A modern Python implementation of the USAF Digital DATCOM aerodynamic analysis tool.

PyDATCOM translates the legacy FORTRAN-based Digital DATCOM (Data Compendium) program into contemporary Python. The original DATCOM provides comprehensive aerodynamic analysis for aircraft and missiles across all flight regimes, but its FORTRAN codebase presents maintenance and usability challenges.

This Python conversion maintains full compatibility with existing DATCOM input formats while providing:

• Modern Python architecture with type hints, exception handling, and logging
• Modular design for easier maintenance and extension
• NumPy/SciPy integration for improved performance and numerical accuracy
• Enhanced usability through Python's ecosystem and tooling

The USAF Digital DATCOM (AFFDL-TR-79-3032) is the standard engineering tool for estimating aerodynamic characteristics of aircraft configurations.
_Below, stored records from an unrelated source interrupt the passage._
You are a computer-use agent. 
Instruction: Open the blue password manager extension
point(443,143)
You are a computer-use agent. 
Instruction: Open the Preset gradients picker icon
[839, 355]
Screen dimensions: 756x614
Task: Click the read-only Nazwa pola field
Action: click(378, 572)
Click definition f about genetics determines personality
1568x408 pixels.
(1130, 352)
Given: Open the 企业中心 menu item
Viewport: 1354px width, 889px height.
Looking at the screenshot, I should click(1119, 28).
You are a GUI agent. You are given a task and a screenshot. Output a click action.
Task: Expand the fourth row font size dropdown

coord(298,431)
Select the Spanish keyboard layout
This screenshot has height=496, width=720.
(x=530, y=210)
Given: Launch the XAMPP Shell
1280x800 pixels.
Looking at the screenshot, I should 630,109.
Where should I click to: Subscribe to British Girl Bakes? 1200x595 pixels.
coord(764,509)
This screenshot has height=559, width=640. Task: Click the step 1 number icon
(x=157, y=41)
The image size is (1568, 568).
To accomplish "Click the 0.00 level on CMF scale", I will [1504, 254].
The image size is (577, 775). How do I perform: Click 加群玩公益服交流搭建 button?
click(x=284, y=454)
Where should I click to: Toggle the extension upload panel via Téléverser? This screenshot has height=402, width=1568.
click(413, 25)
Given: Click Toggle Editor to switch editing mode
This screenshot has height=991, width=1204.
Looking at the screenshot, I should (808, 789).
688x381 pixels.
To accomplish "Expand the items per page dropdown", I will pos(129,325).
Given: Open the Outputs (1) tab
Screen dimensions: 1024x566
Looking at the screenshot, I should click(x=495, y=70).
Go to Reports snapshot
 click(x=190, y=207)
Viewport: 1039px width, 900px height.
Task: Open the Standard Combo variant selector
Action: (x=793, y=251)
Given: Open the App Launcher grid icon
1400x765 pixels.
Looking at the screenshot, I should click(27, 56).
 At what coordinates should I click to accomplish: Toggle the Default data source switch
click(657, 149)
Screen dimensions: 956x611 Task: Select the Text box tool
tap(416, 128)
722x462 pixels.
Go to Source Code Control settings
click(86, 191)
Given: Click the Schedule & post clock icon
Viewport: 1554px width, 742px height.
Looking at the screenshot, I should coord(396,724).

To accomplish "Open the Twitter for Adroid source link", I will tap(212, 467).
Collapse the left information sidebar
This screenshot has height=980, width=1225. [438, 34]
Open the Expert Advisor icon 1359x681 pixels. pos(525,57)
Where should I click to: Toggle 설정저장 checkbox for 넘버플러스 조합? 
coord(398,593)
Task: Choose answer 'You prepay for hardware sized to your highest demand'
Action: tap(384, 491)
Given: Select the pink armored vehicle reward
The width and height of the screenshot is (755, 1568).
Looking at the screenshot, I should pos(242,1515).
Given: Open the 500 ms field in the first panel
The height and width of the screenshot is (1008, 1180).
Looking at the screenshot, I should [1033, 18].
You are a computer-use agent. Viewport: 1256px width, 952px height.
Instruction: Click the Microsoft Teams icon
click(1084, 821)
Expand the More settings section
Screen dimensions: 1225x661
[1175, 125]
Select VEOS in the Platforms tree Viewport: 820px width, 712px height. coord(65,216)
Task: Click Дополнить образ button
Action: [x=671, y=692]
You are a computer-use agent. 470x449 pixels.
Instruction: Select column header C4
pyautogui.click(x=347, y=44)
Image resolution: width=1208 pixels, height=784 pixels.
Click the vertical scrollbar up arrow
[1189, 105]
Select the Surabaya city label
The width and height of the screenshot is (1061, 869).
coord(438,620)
It provides empirical correlations and analytical methods for:

• Lift, drag, and moment coefficients across subsonic, transonic, supersonic, and hypersonic regimes
• Stability derivatives for flight control analysis
• Component buildup methods for wing-body-tail configurations
• Power effects and high-lift device analysis

Originally developed in the 1970s, DATCOM remains the industry standard for preliminary aerodynamic design due to its extensive validation against experimental data.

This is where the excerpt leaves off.